1. (+)-Hydrastine is a phthalide isoquinoline alkaloid, isolated from Corydalis stricta. It has the same 1S,9R configuration as the competitive GABAA receptor antagonist bicuculline and is the enantiomer of the commercially available (-)-hydrastine. 2. (+)-Hydrastine (CD50 0.16 mg kg-1, i.v.) was twice as potent as bicuculline (CD50 0.32 mg kg-1, i.v.) as a convulsant in mice. This action was stereoselective in that (+)-hydrastine was 180 times as potent as (-)-hydrastine. 3. (+)-Hydrastine was a selective antagonist at bicuculline-sensitive GABAA receptors in the guinea-pig isolated ileum. It did not influence phaclofen-sensitive GABAB receptors or acetylcholine receptors in this tissue. (+)-Hydrastine was a competitive antagonist of GABAA responses (pA2 6.5) more potent than bicuculline (pA2 6.1). 4. When tested against the binding of [3H]-muscimol to high affinity GABAA binding sites in rat brain membranes, (+)-hydrastine (IC50 2.37 microM) was 8 times more potent than bicuculline (IC50 19.7 microM). 5. As an antagonist of the activation of low affinity GABAA receptors as measured by the stimulation by GABA of [3H]-diazepam binding to rat brain membranes, (+)-hydrastine (IC50 0.4 microM) was more potent than bicuculline (IC50 2.3 microM). 6. (+)-Hydrastine, 10 nM to 1 mM, did not inhibit the binding of [3H]-(-)-baclofen to GABAB binding sites in rat brain membranes.

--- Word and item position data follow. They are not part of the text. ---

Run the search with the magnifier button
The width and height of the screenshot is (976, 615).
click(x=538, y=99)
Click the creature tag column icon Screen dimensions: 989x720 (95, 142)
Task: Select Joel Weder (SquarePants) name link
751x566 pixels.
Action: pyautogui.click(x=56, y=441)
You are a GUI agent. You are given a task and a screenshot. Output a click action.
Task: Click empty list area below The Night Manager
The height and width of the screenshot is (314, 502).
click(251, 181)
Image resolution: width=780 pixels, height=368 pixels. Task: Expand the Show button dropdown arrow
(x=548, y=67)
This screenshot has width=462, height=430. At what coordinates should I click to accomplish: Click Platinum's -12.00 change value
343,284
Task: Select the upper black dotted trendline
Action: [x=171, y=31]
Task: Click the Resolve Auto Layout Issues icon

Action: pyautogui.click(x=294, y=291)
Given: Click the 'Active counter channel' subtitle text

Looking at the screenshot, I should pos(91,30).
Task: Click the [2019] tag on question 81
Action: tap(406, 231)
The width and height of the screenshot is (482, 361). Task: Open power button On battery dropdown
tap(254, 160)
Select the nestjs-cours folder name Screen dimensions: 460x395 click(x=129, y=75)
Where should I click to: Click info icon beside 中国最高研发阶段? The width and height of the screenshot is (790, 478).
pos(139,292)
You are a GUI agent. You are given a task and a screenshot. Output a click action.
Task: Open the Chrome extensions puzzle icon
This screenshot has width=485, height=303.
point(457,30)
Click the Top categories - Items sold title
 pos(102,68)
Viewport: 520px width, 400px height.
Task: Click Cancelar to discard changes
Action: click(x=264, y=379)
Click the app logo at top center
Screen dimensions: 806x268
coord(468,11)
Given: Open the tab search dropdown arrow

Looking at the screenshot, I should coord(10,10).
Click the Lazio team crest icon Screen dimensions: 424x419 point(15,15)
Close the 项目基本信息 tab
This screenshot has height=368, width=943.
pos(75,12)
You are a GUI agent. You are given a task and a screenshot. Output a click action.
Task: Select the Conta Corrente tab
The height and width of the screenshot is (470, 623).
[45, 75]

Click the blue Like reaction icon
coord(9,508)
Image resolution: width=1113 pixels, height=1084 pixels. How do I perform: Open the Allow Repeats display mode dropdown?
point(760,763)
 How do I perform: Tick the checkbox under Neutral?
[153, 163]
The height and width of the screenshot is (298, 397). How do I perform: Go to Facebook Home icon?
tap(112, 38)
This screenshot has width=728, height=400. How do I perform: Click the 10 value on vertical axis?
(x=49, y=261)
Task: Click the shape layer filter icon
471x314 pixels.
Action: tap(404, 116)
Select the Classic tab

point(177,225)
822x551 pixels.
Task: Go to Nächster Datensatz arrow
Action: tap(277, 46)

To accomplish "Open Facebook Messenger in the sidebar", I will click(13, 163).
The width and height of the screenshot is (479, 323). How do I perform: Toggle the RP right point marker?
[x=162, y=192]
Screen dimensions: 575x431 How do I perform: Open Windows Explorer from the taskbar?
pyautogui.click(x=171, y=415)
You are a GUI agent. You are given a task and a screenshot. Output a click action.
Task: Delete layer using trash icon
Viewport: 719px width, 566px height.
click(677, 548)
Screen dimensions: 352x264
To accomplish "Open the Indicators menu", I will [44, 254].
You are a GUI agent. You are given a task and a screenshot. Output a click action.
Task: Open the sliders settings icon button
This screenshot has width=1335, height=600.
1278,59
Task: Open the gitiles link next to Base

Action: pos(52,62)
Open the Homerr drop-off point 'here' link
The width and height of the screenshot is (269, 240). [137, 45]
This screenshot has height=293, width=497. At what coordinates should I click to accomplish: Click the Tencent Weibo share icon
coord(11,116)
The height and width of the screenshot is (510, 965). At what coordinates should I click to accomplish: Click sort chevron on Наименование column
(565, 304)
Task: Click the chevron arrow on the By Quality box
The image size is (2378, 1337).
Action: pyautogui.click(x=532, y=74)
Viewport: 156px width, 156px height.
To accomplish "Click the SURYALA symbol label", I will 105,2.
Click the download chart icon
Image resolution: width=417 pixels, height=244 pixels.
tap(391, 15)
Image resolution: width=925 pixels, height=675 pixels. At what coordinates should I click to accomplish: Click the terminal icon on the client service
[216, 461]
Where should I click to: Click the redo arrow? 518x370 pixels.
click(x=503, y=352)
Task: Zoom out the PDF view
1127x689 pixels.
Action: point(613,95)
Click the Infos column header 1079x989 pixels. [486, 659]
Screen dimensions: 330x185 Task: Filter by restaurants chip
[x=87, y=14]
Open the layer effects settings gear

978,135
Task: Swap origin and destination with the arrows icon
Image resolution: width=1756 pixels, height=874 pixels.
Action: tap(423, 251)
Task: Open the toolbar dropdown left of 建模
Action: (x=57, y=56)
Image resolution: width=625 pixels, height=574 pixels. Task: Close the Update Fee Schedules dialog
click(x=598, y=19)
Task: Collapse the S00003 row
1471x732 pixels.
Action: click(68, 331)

Effects of (1R,9S)-beta-hydrastine on l-DOPA-induced cytotoxicity in PC12 cells

(1R,9S)-beta-Hydrastine in lower concentrations of 10-50 microM inhibits dopamine biosynthesis in PC12 cells. In this study, the effects of (1R,9S)-beta-hydrastine on L-DOPA (L-3,4-dihydroxyphenylalanine)-induced cytotoxicity in PC12 cells were investigated. (1R,9S)-Hydrastine at concentrations up to 250 microM did not reduce cell viability. However, at concentrations higher than 500 microM it caused cytotoxicity in PC12 cells, as determined with the 3-(4,5-dimethylthiazol-2-yl)-2,5-diphenyltetrazolium bromide (MTT) assay, TUNEL (terminal deoxynucleotidyltransferase dUTP nick-end labeling) method and flow cytometry. Exposure of PC12 cells to cytotoxic concentrations of (1R,9S)-beta-hydrastine (500 and 750 microM) in combination with L-DOPA (20, 50 and 100 microM) after 24 or 48 h resulted in a significant decrease in cell viability compared with the effects of (1R,9S)-beta-hydrastine or L-DOPA alone, and apoptotic cell death was observed. However, the decrease in cell viability induced by (1R,9S)-beta-hydrastine was not prevented by the antioxidant N-acetyl-L-cysteine, indicating that it is not mediated by membrane-based oxygen free radical damage. These data suggest that (1R,9S)-beta-hydrastine has a mild cytotoxic effect and at higher concentration ranges aggravates L-DOPA-induced cytotoxicity in PC12 cells.